Performance of virus isolation and Directigen® Flu A to detect influenza A virus in experimental human infection

• Published in: Journal of clinical virology Vol. 14; no. 3; pp. 191 - 197
• Main Authors: Kaiser, Laurent, Briones, Marcus S, Hayden, Frederick G
• Format: Journal Article
• Language: English
• Published: Amsterdam Elsevier B.V 01.12.1999; Elsevier Science
• Subjects: Adult; Antigens, Viral - analysis; Biological and medical sciences; Cells, Cultured; Directigen® flu A; Enzyme immunoassay; Enzyme-Linked Immunosorbent Assay - methods; Experimental viral diseases and models; Fundamental and applied biological sciences.
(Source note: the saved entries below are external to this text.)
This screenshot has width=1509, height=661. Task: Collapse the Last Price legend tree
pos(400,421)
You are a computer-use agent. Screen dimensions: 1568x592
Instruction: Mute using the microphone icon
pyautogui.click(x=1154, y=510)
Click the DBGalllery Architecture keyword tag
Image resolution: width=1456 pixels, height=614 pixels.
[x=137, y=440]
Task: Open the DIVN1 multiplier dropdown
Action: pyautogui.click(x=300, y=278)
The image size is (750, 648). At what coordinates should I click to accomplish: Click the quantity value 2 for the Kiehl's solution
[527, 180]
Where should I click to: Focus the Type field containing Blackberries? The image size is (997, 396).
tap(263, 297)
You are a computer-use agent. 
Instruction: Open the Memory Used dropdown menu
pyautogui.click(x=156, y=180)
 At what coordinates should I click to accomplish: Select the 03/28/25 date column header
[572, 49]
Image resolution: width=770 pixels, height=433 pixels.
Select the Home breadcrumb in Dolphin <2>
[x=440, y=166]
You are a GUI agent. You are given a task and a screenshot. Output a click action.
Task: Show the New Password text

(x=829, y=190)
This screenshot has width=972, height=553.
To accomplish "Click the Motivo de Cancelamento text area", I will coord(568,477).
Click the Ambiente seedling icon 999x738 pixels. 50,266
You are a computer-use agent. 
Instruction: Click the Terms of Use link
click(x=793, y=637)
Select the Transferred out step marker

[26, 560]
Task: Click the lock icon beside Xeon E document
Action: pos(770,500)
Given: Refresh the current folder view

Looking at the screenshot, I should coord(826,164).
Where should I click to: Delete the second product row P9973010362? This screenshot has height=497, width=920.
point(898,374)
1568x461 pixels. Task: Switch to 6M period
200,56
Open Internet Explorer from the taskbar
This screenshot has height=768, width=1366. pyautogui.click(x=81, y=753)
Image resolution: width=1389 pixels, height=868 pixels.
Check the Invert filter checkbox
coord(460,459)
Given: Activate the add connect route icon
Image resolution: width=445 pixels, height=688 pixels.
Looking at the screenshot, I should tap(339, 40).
Psychology; Humans; Infectious diseases; Influenza A virus; Influenza A virus - immunology; Influenza A virus - isolation & purification; Influenza diagnosis; Influenza, Human - diagnosis; Influenza, Human - virology; Medical sciences; Microbiology; Nasopharynx - virology; Pharynx - virology; Rapid viral diagnosis; Sensitivity and Specificity; Techniques used in virology; Viral diseases; Virology; Virus Replication; Influenza diagnosis; Rapid viral diagnosis; Directigen® flu A; Influenza A virus; Enzyme immunoassay; Performance evaluation; Human; Respiratory disease; Volunteer; Orthomyxoviridae; Method; Infection; Virus; Experimental disease; Influenzavirus A; Viral disease; Influenza A; Diagnosis; Detection
• ISSN: 1386-6532; 1873-5967
• DOI: 10.1016/S1386-6532(99)00058-X

Background: few data exist to assess the sensitivity of different specimen types for viral detection during the course of influenza virus infection. Objectives: this study assessed the relationships between quantitative influenza A virus replication and antigen detectability by the enzyme immunosorbent assay (EIA) Directigen® Flu A in different type of samples during experimental human infection. Study design: fourteen volunteers were inoculated with influenza A virus A/Texas/36/91 (H1N1). Four specimens types were collected in sequence for quantitative isolation in cell culture and antigen testing from days 1 to 8 after inoculation. Results: seventy-one (63%) of nasopharyngeal wash specimens were culture positive, compared to 51 (46%) of throat gargles, 51 (46%) of nasal swabs, and 27 (24%) of throat swabs. All subjects shed virus in their nasopharyngeal wash at least one day and 86% of subjects had a positive nasopharyngeal wash culture on day 2 after inoculation. The mean viral titers were highest on day 2 post inoculation for all specimen types and averaged 3.6 log 10 TCID 50/ml for nasal washes, 1.2 log 10 TCID 50/ml for throat gargles, 1.8 log 10 TCID 50/ml for the nasopharyngeal swabs, and 0.6 log 10 TCID 50/ml for the throat swabs. Mean viral titers in the nasal washes were significantly different ( P<0.05) compared to other specimen types. The peak of sensitivity of EIA (compared to culture) was the second day after inoculation. Nasopharyngeal and throat swab results were combined for this analysis and considered positive by culture if positive in either or both samples. Thus, on day 2 the number of EIA positive samples relative to the number culture positive was 9/12 (75%) for nasopharyngeal wash specimens, 2/9 (22%) for throat gargles, and 7/11 (64%) for the combined throat and nasal swabs specimens. Conclusions: nasopharyngeal washes are the most sensitive sample type detecting influenza A virus in adults. For rapid diagnosis the Directigen® Flu A is a an alternative with a sensitivity compared to culture ranging between 64 and 78% if performed on nasopharyngeal specimens on day two or three after experimental infection in adults. However, if performed on other specimens or later in the course of infection the sensitivity is lower.